[ I found a few DNS-related posts, but they were years old already…and unresolved. ]
Home Assistant lost its ability to connect to reach external servers and even my other main too, which it used to find using its FQDN. Updates don’t work , the add-ons section never loads. I also noticed on my firewalls that it has been consistently trying to contact Cloudflare’s DoT servers.
All traffic, but specially DNS, is tightly controlled, unless it gets DNS from a local server it won’t be able to connect at all. I tried to set DNS up on web UI (host:#/hassio/system) but it ignores it. I snooped around in the console and discovered more settings for DNS, I tried to set the server but it still wouldn’t connect. On top of that making this change broke its internal NAT because now on top of trying to bypass the local DNS, it does it from an address on the non-routable class B range, adding another reason for the firewalls to block the traffic.

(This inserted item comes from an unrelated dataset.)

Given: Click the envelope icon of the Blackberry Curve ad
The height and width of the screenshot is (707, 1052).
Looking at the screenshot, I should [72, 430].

I think I might have to start over at this point, but before I do I’d like to find out how to make it obey the settings from the get go, it shouldn’t try to bypass admin settings like Amazon/Google’s and most recently Apple’s devices do, specially with encrypted protocols where there’s no visibility—not all network admins are ISPs or bad actors trying to collect user information. This techn…trend is hardly beneficial for users but awesome obfuscating from them what companies do. …maybe on open public networks, IDK.
I trust Home Assistant, I had — until connectivity was lost — voluntarily opted-in to send analytics; but you have to admit that encrypting DNS without warning by default while not doing it for the frontend itself, or have some clear generic, non-plugin-based docu to do it doesn’t look great. Hopefully devs reverse this.
Software + network details
core-2022.3.5
supervisor-2022.03.5
Home Assistant OS 7.5 All shown on “their latest” versions, because there’s no connectivity, naturally. Only TCP HTTP(S) is allowed. DoT, known DoH hosts and QUIC are all forbidden. DNS is handled by domain controllers (which are also forbidden to contact outside) on standard UDP53. There are more layers but this is the immediate DNS to Home Assistant.
I think I might have to reinstall anyway. Thanks for your help!
I did! I even tried natting it to an internal DoT server, I knew it would fail since obviously I don’t have the Cloudflare certificates it would expect but, I’m happy to report that it stopped now. That’s what I logged in to do.
Because of its own NAT problem I decided to start over instead. I use HA as for its nicer user UI compared to my controller’s; for automation it’s too complex. Without any automation I had not much to lose.
I downloaded the latest Home Assistant, already on v8, not just a point upgrade from my 7.x, the OVA didn’t work in Fusion, Workstation or vCenter (!) so I unzipped the it, grabbed the VMDK and dropped it into now the emptied skeleton of the old HA VM. I turned it on and I saw the little thumbnail in vCenter fill with some green color, a good indication Linux is loading. I forgot about it. Later I tried its address and it was ready to be setup. Since it kept its MAC address it got the network settings from DHCP, DHCP6, RA and [I assume] DNS-SD, for the integrations/devices I just need to MQTT it to the main controller. I enabled voluntary analytics once again but I wasn’t sure about the crash reports–I need to get on the specifics of that.
The only 853 now is between two DNS processing nodes on the way out, but that doesn’t appear with a big red X next to it. I think this all may have just been a bug.
Nevertheless, thank you for answering. I don’t know how to mark this solved though. I don’t think I can solve it myself–particularly I did not do anything worth called a fix. Oh well…
Before reinstalling I forgot to remove the NAT rule, which had in turn created a pass firewall rule. Home Assistant is still trying to contact DoT servers. It’s still able to install random addons, but at the same time Amazon and Cloudflare are in the mix, which could be anything…or DoH. I just lost trust in Home Assistant.
@vitaprimo you are right. home assistant or the addons are trying to connect to 8.8.8.8 or 1.1.1.1 or 1.0.0.1 from what i have seen so far. It does not matter what DNS you assign to home assistant either through a DHCP lease or static, the public DNS servers are still being favored.